Tom Reese, 1957. “One usually does the thing one loves to do,” he told the newspaper on Feb. 17. “I get my kicks out of pushing other artists and their work, and my gallery comes before me as a passion.” From the collection of Mari Eliza.
Thomas Bruce Reese (1917-2006) was eccentric, opinionated, fiery, driven and openly gay. He was also a man of eclectic tastes and extreme talents, an accomplished painter with a BFA from Stetson University and an MFA from California College of the Arts, a journalist who wrote art criticism, a published poet and a dancer who’d performed with Ted Shawn’s world renowned all-male company.
He was a Renaissance man who pointed the arts in Pinellas County towards its future.
A Navy postmaster during World War II, Reese had immersed himself in the art, theater and dance scenes of several large European cities, working and studying. He was also a voracious reader.
It was 1950 when Reese returned to Pinellas Park, where he’d lived, with his mother, since the age of 4. He worked as a mail carrier for the town.

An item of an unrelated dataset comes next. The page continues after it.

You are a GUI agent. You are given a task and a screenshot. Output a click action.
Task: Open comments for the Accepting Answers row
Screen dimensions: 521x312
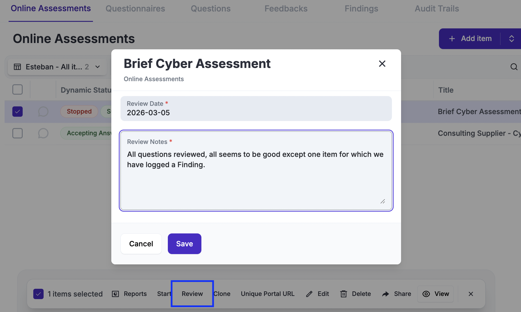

The Royal Palm Hotel, built by Howard Reese in 1911. From the collection of Boo Ehrsam.
Tom and “Mother” lived in a small house behind the Royal Palm Hotel, built in 1911 by his uncle Howard. She inherited the property – the tin-roofed hotel, the house and the garden – when her brother-in-law died.
Reese immediately set about turning the old wooden structure into the launching pad for his dream: A progressive art gallery and an art school. There was to be nothing like it in the area.
His co-founders at the Contemporary Arts Gallery and College included sculptress Maybelle Muttart Faldareau and painters David Anderson, Ted Powell and Sydney Stein. Among other accomplishments, Stein had designed the classic circus-train box for Animal Crackers, and the bright red packaging for Ritz Crackers.
Although Reese and the artists in his orbit continued to give art lessons for much of the ‘50s, the original plan didn’t pan.
“Students on the GI bill were precluded from attending his art school,” explains San Francisco artist Mari Eliza, who knew Reese later in his life. “That basically killed it for him. So he had to switch, from what he wanted to do, to something else.”
And so began the poetry readings and the folksingers’ nights, in the main gallery room, or outdoors in the garden. Art contests were regularly scheduled and proved extremely popular with the locals, with regional and even national artists.
He turned another downstairs section of the Royal Palm into the “movie room,” where he programmed foreign and experimental, “avant garde” films.
Maria Eliza was a Tampa teen, disheartened by what she perceived as the universal conformity of her peers, and whole-heartedly uninterested in the pop music on the radio. When she was introduced to the coffeehouse crowd, she says. “I felt really comfortable with the people. I didn’t realize how weird I was until I discovered people who were weirder than I was. I started going there on a really regular basis.”
For free spirits, there was one, and only one, place to go.

Photo by John Balcomb.
It was most likely the fall of 1961 when Jim Morrison, still six years away from stardom as the charismatic frontman for the Doors, wandered into the Contemporary Arts Gallery and Coffeehouse.
A student at St. Petersburg Junior College, the scruffy Morrison was obsessed with the poetry of Rimbaud, and the writings of Nietzsche and others who questioned the accepted way of things (he was also a big fan of Jack Kerouac, but it’s unlikely the two ever crossed paths).
According to Reese – and he told the story to anyone who would listen – Morrison, 17 or 18, got onstage and read his own poetry, with his back to the audience. On numerous occasions.
Reese’s friends insist he exerted great influence on the future rock star.
“Tom would explode on people,” recalls Balcomb, “and that’s what Morrison was copying on the dramatic parts of his Doors records, where he would go from singing to screaming. Tom infused him with a lot of theatrical stuff.”
There was something else, according to Pinellas Park artist and longtime Reese confidante Boo Ehrsam. “Tom advised him he should keep his junk on the outside of his underwear, under his pants. To get more attention.”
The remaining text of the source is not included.